The priority, say lawmakers and advocates intent on restoring the Voting Rights Act, among other electoral reforms, should remain increased voting accessibility. But raising the prospect of mandatory voting at least makes the chorus of those pushing for action a little bit louder.
“The president has promised to fix our broken voting system,” Martin Luther King III, a voting rights advocate, president of the Drum Major Institute and the son of the nation’s most famous civil rights leader, said in a statement shared with The Hill.
King added that the mere mention of mandatory voting from Obama was “bold” and added that it could help fuel efforts to “end the silence of good people in the place that matters most for our democracy – the voting booth.”
{mosads}Others didn’t outright reject the notion of mandatory voting.
“I think it’s an interesting idea,” House Minority Whip Steny Hoyer (D-Md.) told The Hill. Describing voting as “a duty of citizenship,” Hoyer added, “Whether it’s a mandatory requirement or not, I think that’s for more discussion.”
Fielding a question about the effects of the Supreme Court’s Citizens United ruling during a speech in Cleveland on Wednesday, Obama suggested that mandatory voting “may end up being a better strategy in the short term” to reduce the influence of money in elections than other approaches.
“It would be transformative if everybody voted. That would counteract money more than anything,” Obama said, noting that youth, lower-income and minority groups are often where the lowest rates of turnout are found.
Sen. Marco Rubio (R-Fla.) was among the first to criticize Obama’s endorsement of the idea, saying on Fox News, “I don’t put anything past him. I mean, there are a lot of things that have already happened that I never thought I would see.”

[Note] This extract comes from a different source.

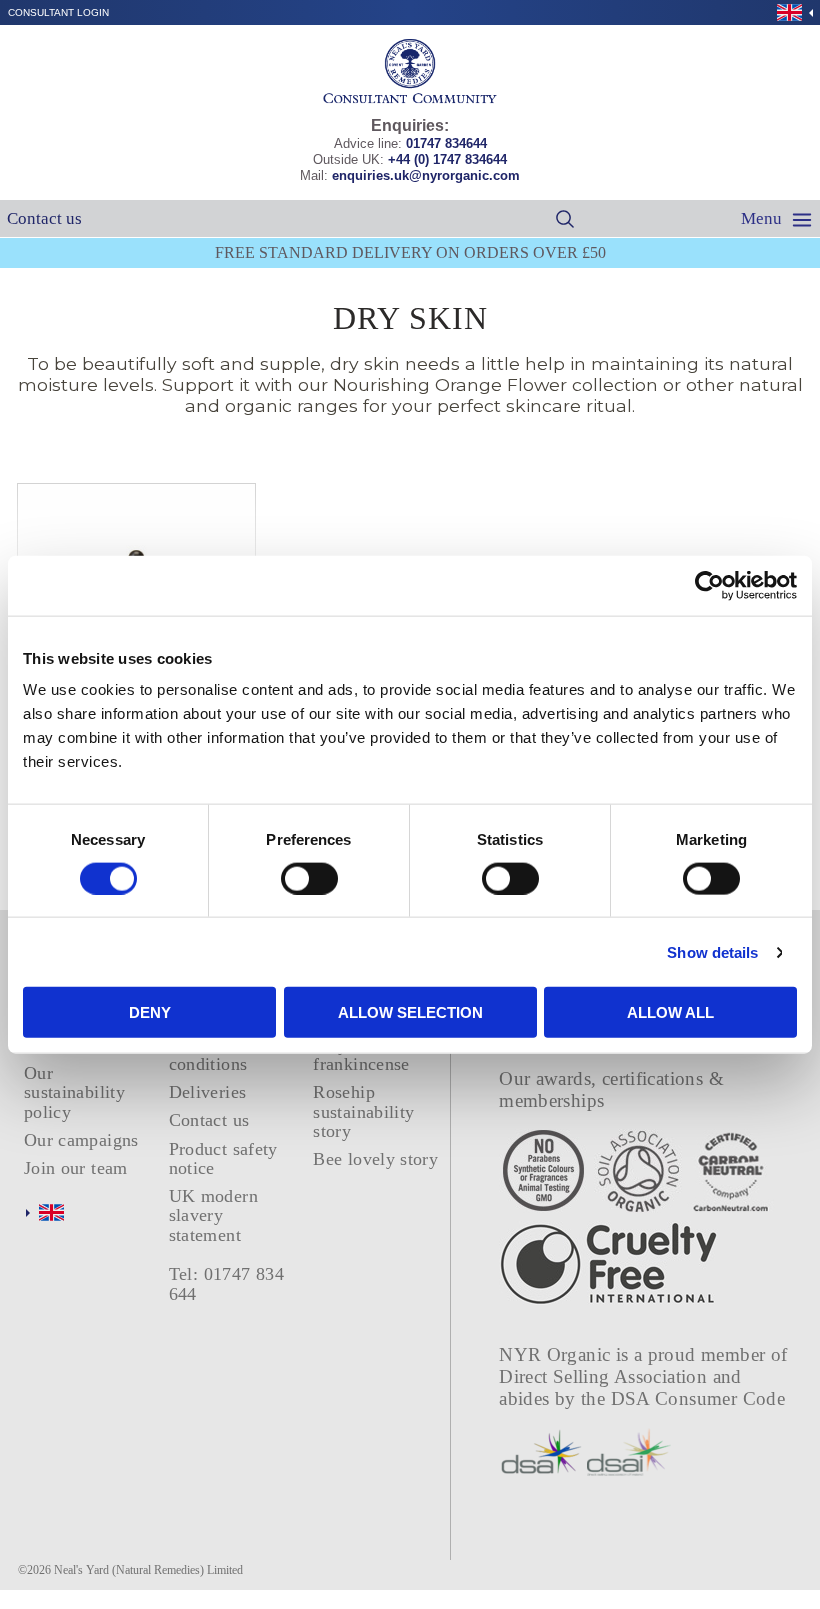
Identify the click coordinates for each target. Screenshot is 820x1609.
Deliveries (208, 1092)
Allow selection (410, 1012)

“I think the overall conversation was purely about giving power back to the people,” Rep. Sheila Jackson Lee (D-Texas) countered in an interview with The Hill. “The president is not saying mandatory voting for Democrats. He’s suggesting that all people should be encouraged to vote, whatever their views may be.”

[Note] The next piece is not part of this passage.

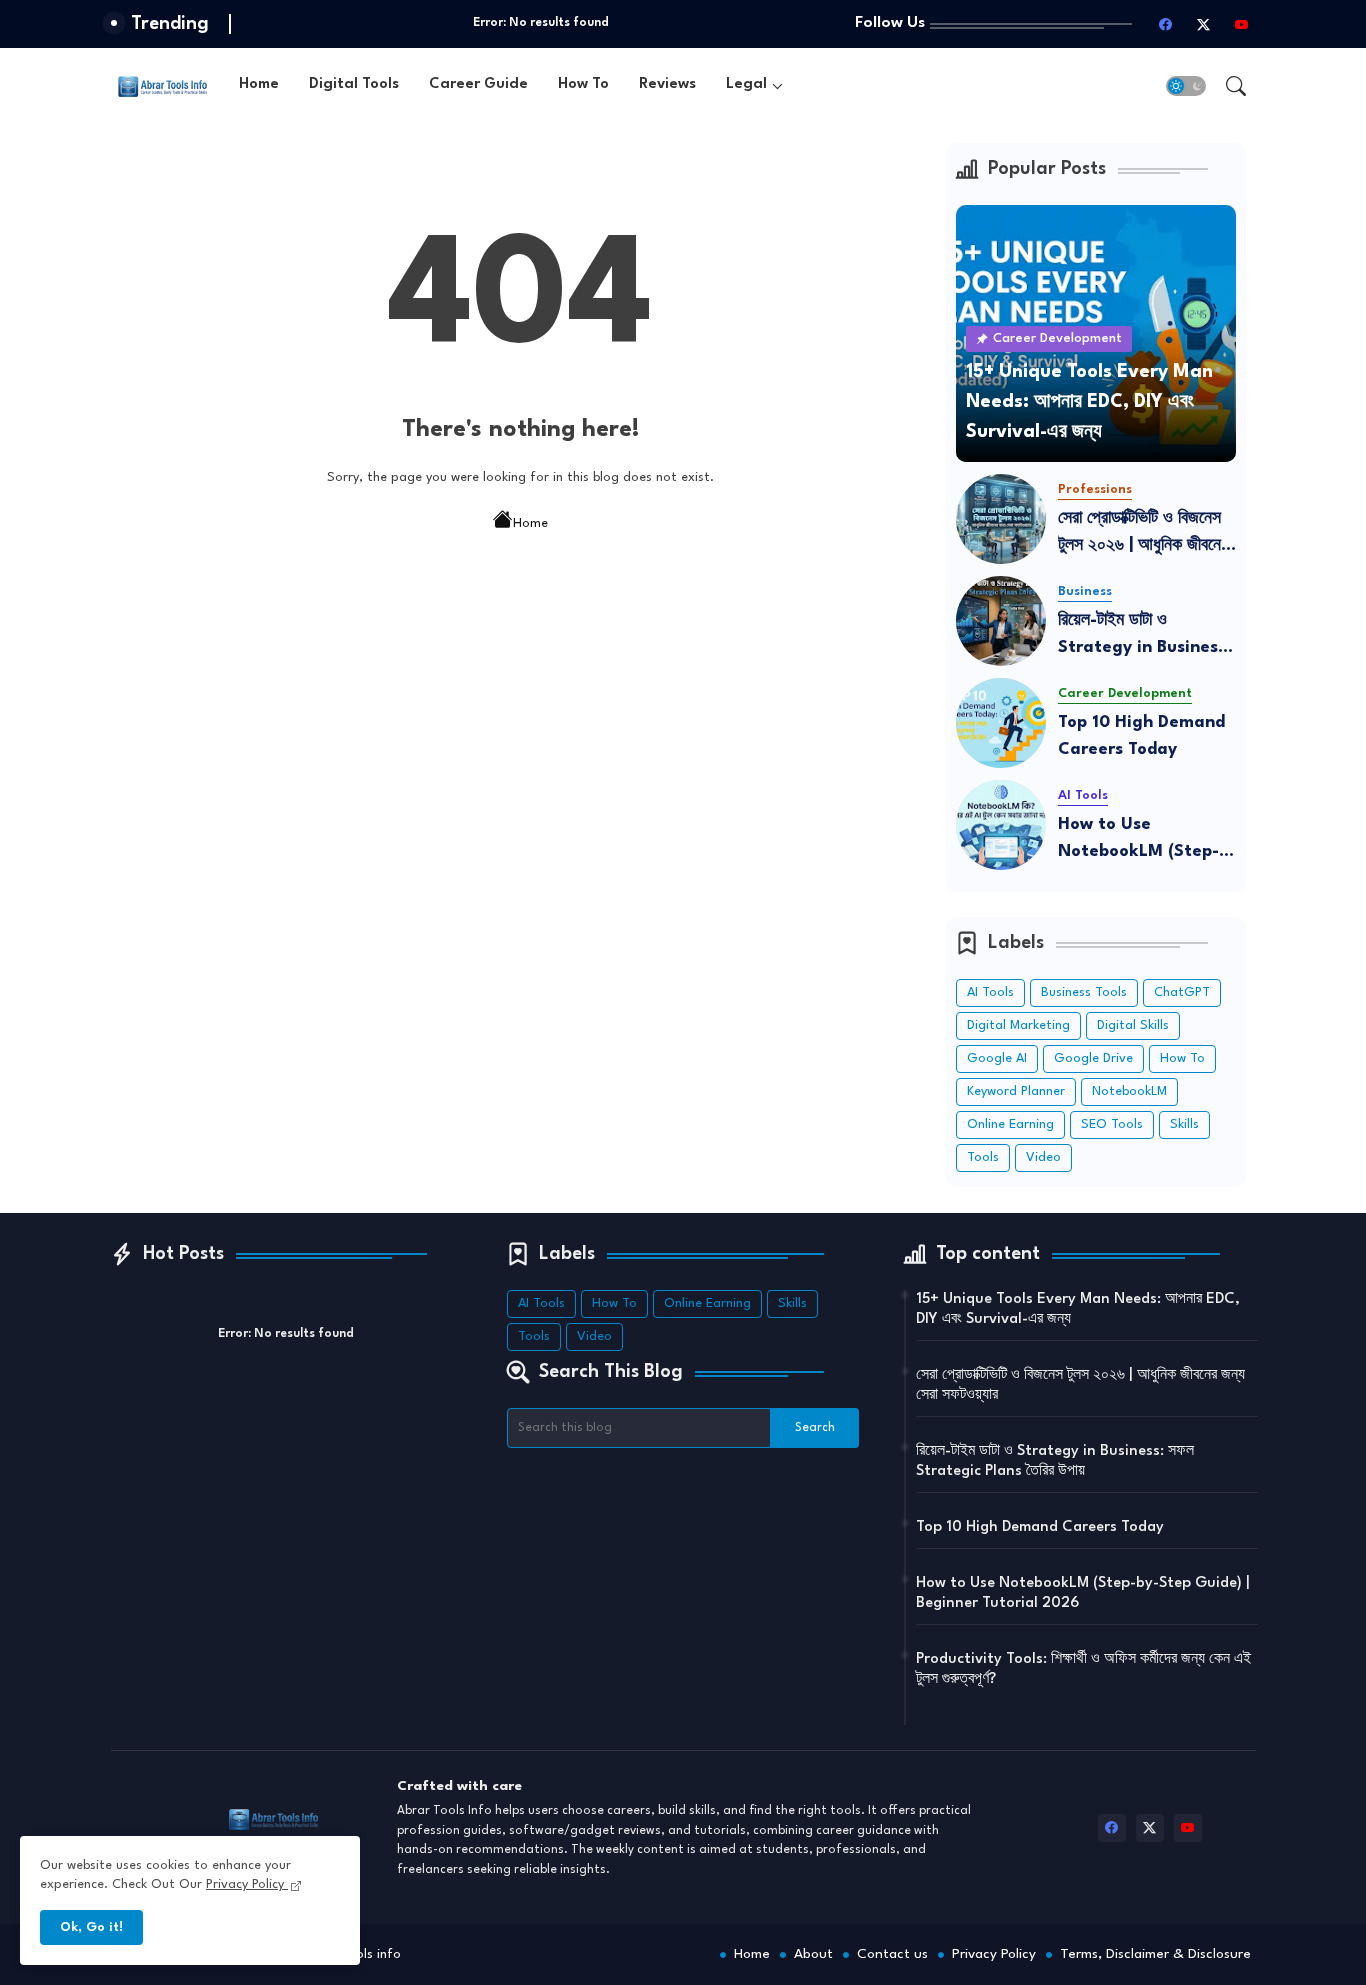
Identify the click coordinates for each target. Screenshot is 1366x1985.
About (813, 1954)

Still, White House press secretary Josh Earnest walked back Obama’s remark on Thursday, clarifying, “The president was not making a specific policy prescription for the United States.”
Obama cited Australia, one of at least two dozen countries with compulsory voting laws on the books, according to the International Institute for Democracy and Electoral Assistance (IDEA). About half those countries enforce the laws, with penalties ranging from fees of around $15 to potential jail time for repeat offenders, or disenfranchisement.

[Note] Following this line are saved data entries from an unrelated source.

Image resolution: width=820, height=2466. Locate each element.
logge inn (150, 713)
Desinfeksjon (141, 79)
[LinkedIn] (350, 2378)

But the political cultures of Australia and the U.S. are very different, according to political scientist Norman Ornstein, who referenced his own interactions with Australian political figures from across the spectrum.
“We’re not going to do this for a very long time, if ever, because we don’t like mandates,” said Ornstein, a resident scholar at the American Enterprise Institute who has pushed for electoral reform through groups such as the Why Tuesday? nonprofit.
Ornstein notes he has been promoting the concept, which he prefers to call “mandatory attendance,” for more than a decade. He shies away from “draconian” penalties for non-voters, but argues the concept floated by Obama could drastically increase turnout.
Fewer than 37 percent of eligible voters in the U.S. cast ballots during the 2014 midterms, according to the United States Election Project.
Turnout in recent presidential cycles also doesn’t come close to the more than 90 percent in Australia, according to data from IDEA.
“It’s a bold idea. It’s one that hasn’t been explored yet, and it makes sense for the president to explore it as he explores all options to get more Americans involved in the electoral process,” said Nicole Austin-Hillery, the Washington director for the New York University Brennan Center for Justice.
Still, in Congress at least, the Voting Rights Act and related measures remain the primary focus.